From left are Southeast students Jordan Jackson, Erika Bone, Alex Meyer, Kyra Minder, Whitney Whiteside and Marion Mideva; and Dr. Natallia Gray, Southeast associate professor of economics.

Six female Southeast Missouri State University undergraduate economics students joined other female students of economics at the “Economics and Women” colloquium Oct. 18 at Samford University in Birmingham, Alabama.

The students are members of Southeast’s Women in Economics organization and traveled to the colloquium with their faculty advisor Dr. Natallia Gray, associate professor of economics.

“The focus of the conference was on the role of women in the economy of the United States and how that role has changed throughout the 19th and 20th centuries, as well as the role of women in the economies of developing nations,” Gray said.

The colloquium included discussion sessions on “Women’s Rights and Votes,” “Gender in Experimental Economics,” “Women in Economics and Occupational Choice” and “Women’s Role in Development Nations.” In addition, there was a film screening followed by a discussion of “Mama Rwanda,” a documentary about Rwandan women who lead economic recovery and become entrepreneurs out of necessity, balancing childcare and other duties after losing their husbands in Rwanda’s genocide. The keynote speakers were Dr. Julia Norgaard of Pepperdine University and Dr. Joy Buchanan of Samford University.

The Institute for Humane Studies helped coordinate the colloquium, and the Southeast group attended thanks to an Economics and History Teaching Grant that Gray received last year. Student attendees were given reading material to study prior to attending the discussion seminar.

Southeast student attendees were Marion Mideva of Nairobi, Kenya; and Jordan Jackson of Collierville, Tennessee, both economics majors; Erika Bone of Jacksonville, Illinois, a political science major with an economics minor; Alex Meyer of Chicago, Illinois, a double major in political science and economics; Whitney Whiteside of St.
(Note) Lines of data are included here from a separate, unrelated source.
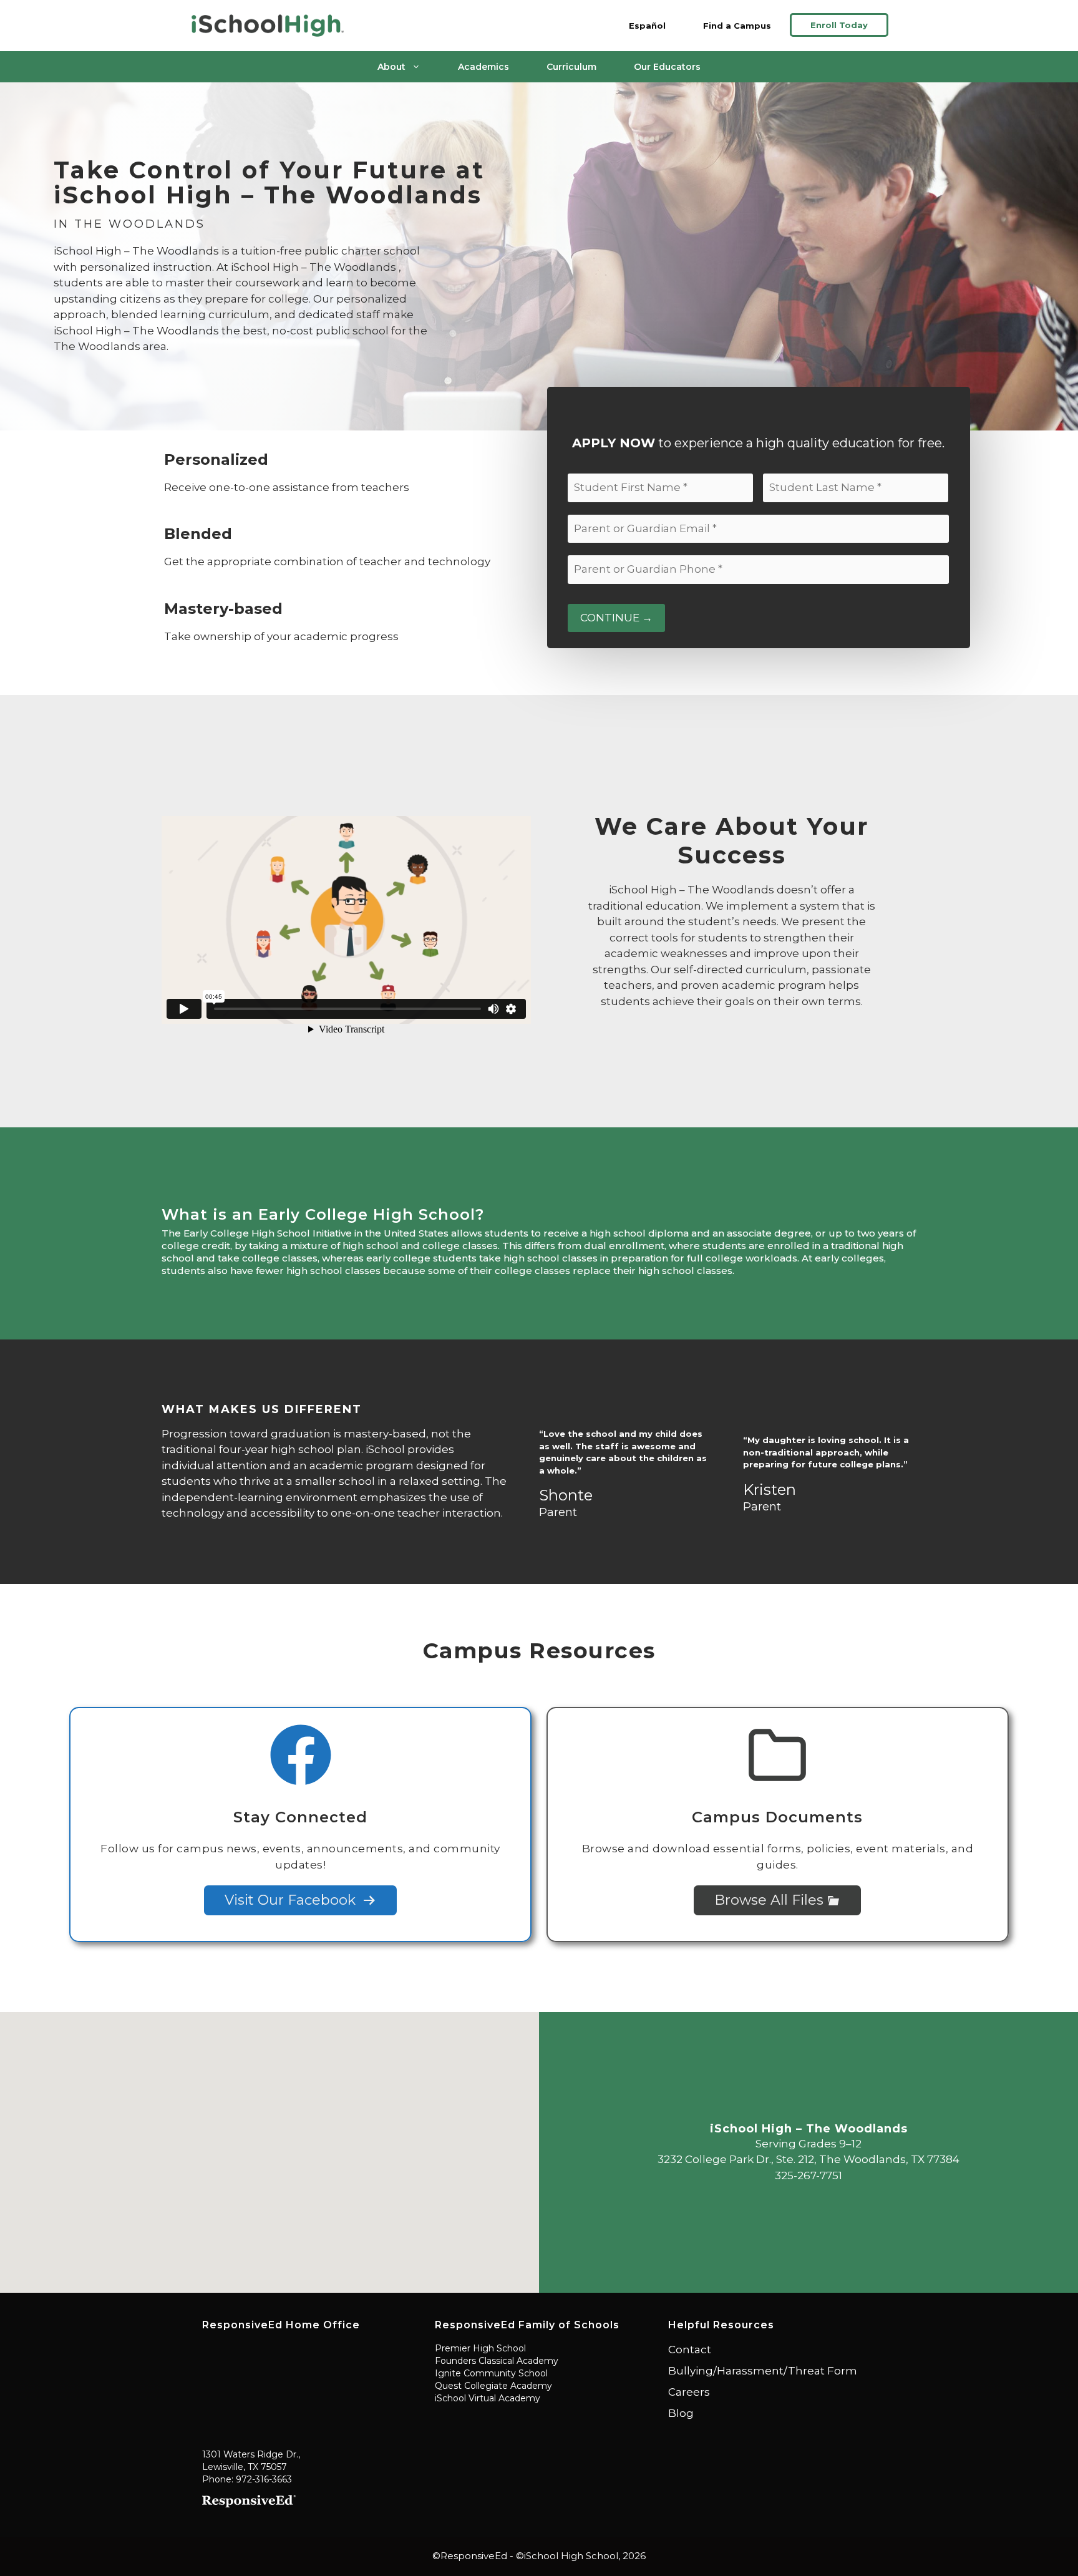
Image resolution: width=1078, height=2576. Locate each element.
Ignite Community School (491, 2373)
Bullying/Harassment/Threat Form (762, 2371)
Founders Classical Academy (496, 2360)
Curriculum (571, 66)
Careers (689, 2392)
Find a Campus (737, 26)
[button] (269, 2144)
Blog (681, 2413)
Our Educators (667, 66)
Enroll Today (839, 25)
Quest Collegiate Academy (493, 2385)
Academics (483, 66)
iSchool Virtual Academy (487, 2398)
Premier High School (480, 2348)
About (391, 66)
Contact (689, 2349)
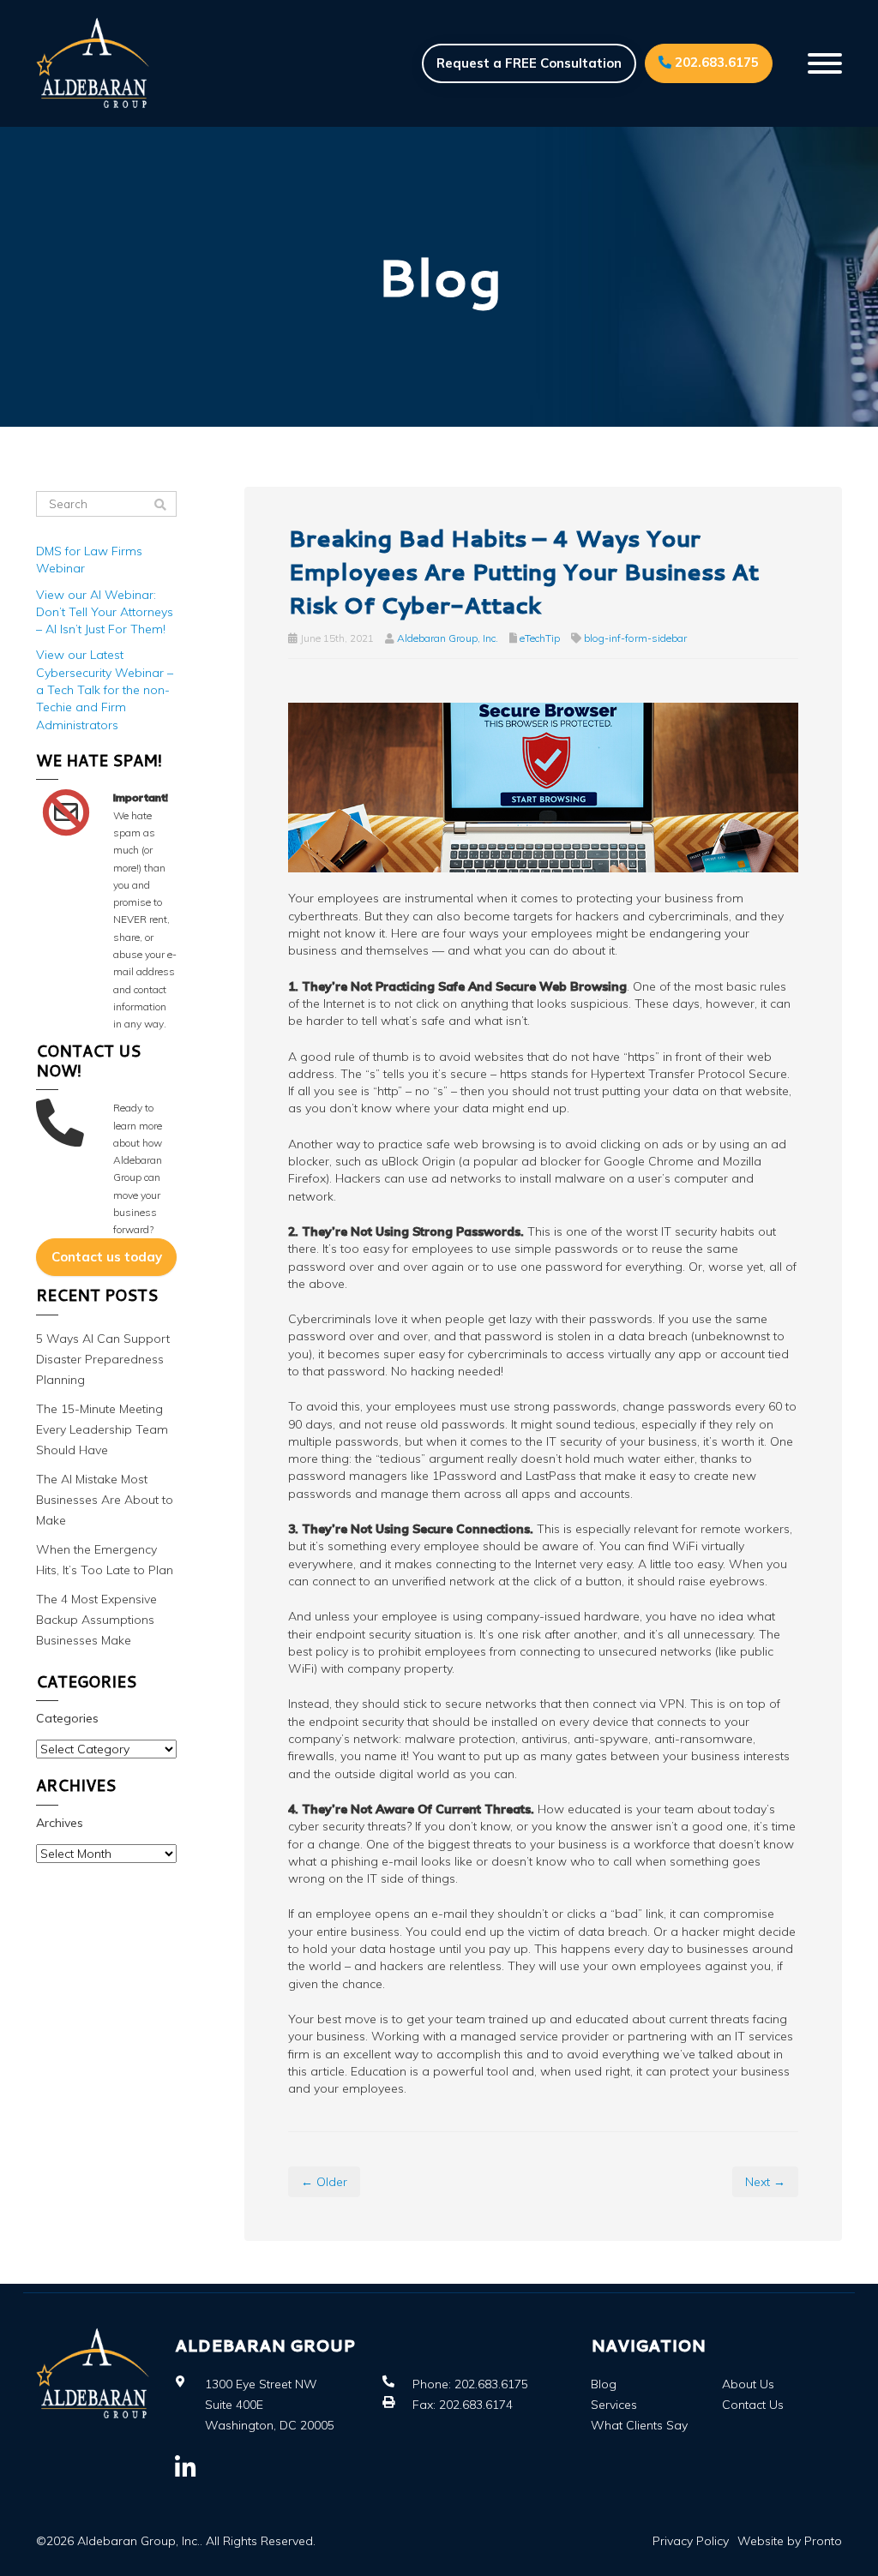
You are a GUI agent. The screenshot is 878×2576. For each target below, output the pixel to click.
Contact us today (106, 1257)
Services (614, 2404)
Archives (59, 1822)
Charles, Missouri, a finance major with entrepreneurship, economics and business analytics minors; and Kyra Minder of Springfield, Illinois, a double major in economics and global cultures and languages with a minor in German.

Whitney Whiteside, left, and Alex Meyer participated in discussion sessions.

Minder, the president of Southeast’s “Women in Economics” group, said, “the ‘Economics and Women’ discussion colloquium gave me insight into the roles that women play in the economy. I was enlightened by all of the diverse viewpoints and thought-provoking ideas on the subjects. This was such a great opportunity and educational event for professional development.”

Gray said, “I hope students take away from this experience knowledge about what role women play in the economy and confidence to be able to insert their voices into the conversations surrounding economic and societal issues.”

Inspiration for Samford University’s colloquium began when Samford economics faculty met student members of Southeast’s Women in Economics organization and Dr. Gray at the inaugural Women in Economics Symposium in 2017 at the St. Louis Federal Reserve Bank. The Samford faculty were so excited about Southeast’s Women in Economics group that they started their own student organization called “Finance and Economics Women” or FEW.  This acronym has significance, Gray said, because few female students major in economics and finance.

The Samford group invited Southeast’s group to join them at the 2019 seminar hosted on the Samford campus.

“To me, this means that my efforts as an advisor and the founder of the Southeast group can have a significant impact not only on Southeast students but also on students at other campuses as well,” said Gray.

According to the National Center for Education Statistics (2018), only 30% of graduates with economics degrees are women, a trend that has remained constant from 2008 to 2018.

“Women’s voice is important in economics to inform public policy on issues related to jobs, education, healthcare, childcare and pretty much everything else. If women don’t bring their voices to economics, decisions are going to be made without their input,” Gray said. “Women bring unique skills to the field of economics including their analytic abilities and a nurturing approach that translates into an ability to work together when it comes to designing solutions to economic problems or developing economies in their countries.”